Lazhar Loungou reçu par Hichem Mechichi.

Haykel Mekki, du Bloc démocrate, a annoncé, le 12 juin 2021, dans une déclaration à l’agence Tap, qu’une pétition était en préparation pour retirer la confiance au ministre de l’Intérieur par intérim Hichem Mechichi, tenu pour responsable des graves violations des droits humains enregistrés ces derniers temps.

M. Mechichi, rappelons-le, avait pris ses fonctions de ministre de l’Intérieur par intérim après avoir limogé Taoufik Charfeddine, le 5 janvier dernier, et il cumule depuis cette date les fonctions de chef de gouvernement et de ministre de l’Intérieur.

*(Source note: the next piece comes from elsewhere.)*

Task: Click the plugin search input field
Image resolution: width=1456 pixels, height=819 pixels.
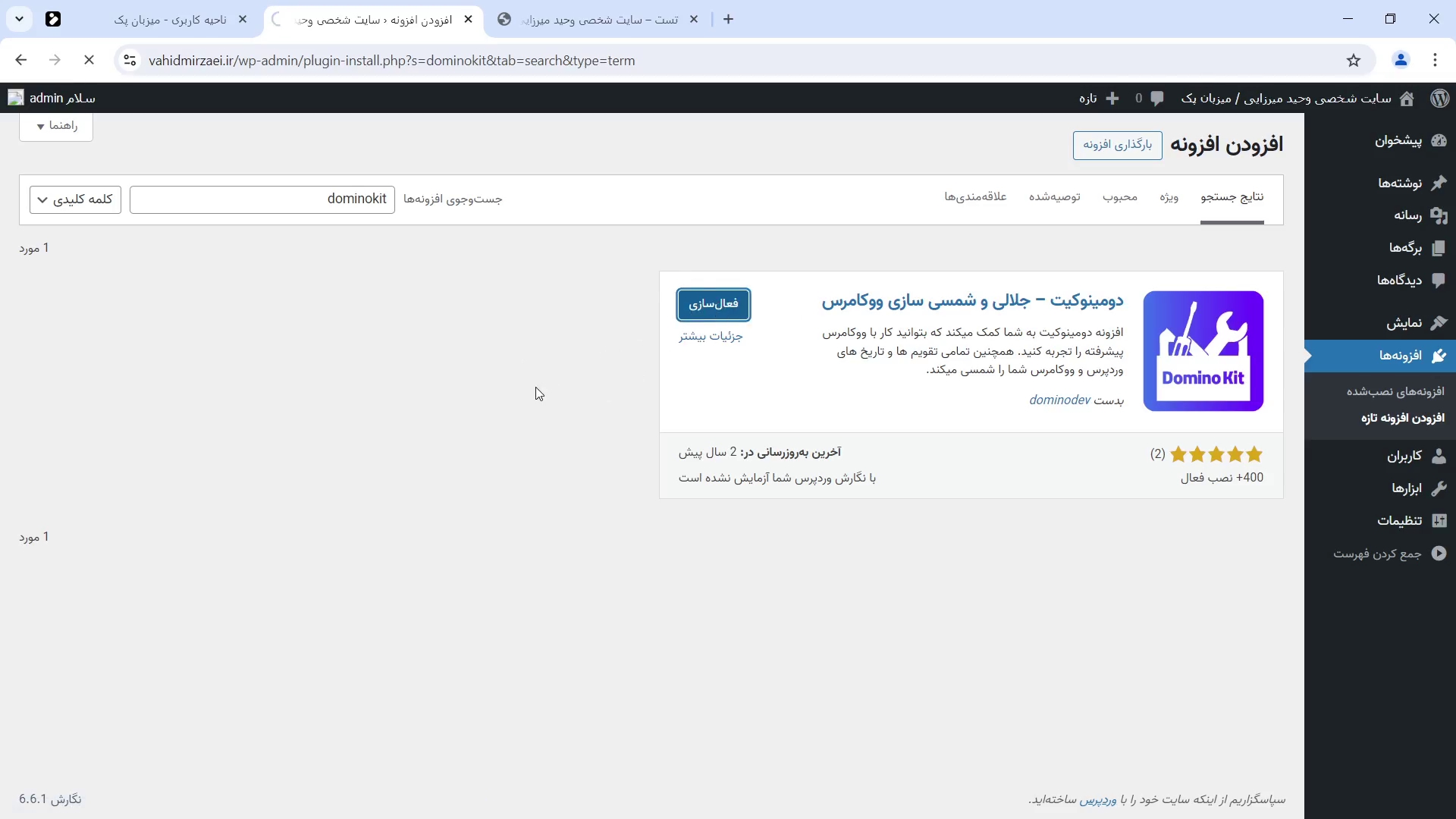Action: [x=262, y=199]
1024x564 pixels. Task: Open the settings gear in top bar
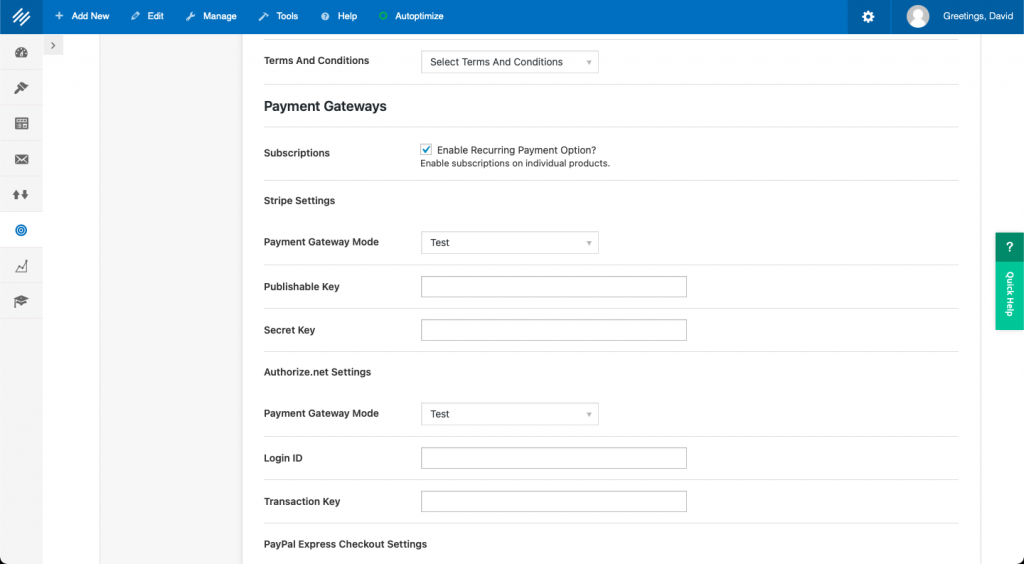[x=868, y=17]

La décision du Bloc démocrate de tenter de lui retirer la confiance en tant que ministre de l’Intérieur intervient en réaction à l’agression par des policiers d’un adolescent à Sidi Hassine Sijoumi. Le retrait de la confiance est également motivé par la répression violente des récentes manifestations par la police et les nominations douteuses effectuées dernièrement au ministère, a déclaré le député, par allusion, notamment, à Lazhar Longo, un proche d’Ennahdha, à la tête des services de renseignement.

Le cabinet Mechichi aurait mieux fait de s’acquitter de sa mission de lutte contre le terrorisme et de protection des Tunisiens plutôt que de rechercher le soutien des députés, a déclaré Mekki.

Cependant, pour pouvoir aboutir, la pétition en préparation requiert 73 signatures et, selon l’article 97 de la Constitution, un vote majoritaire de 109 voix est requis pour le retrait de confiance, sachant que l’opposition parlementaire, qui voulait retirer la confiance au président de l’Assemblée des représentants du peuple (ARP), Rached Channouchi, n’a pas encore réussi à rassembler ces 109 voix nécessaires. Y parviendra-t-elle cette fois, avec Hichem Mechichi, qui a le soutien des députés Ennahdha, Qalb Tounes et Al-Karama, et d’autres blocs alliés ?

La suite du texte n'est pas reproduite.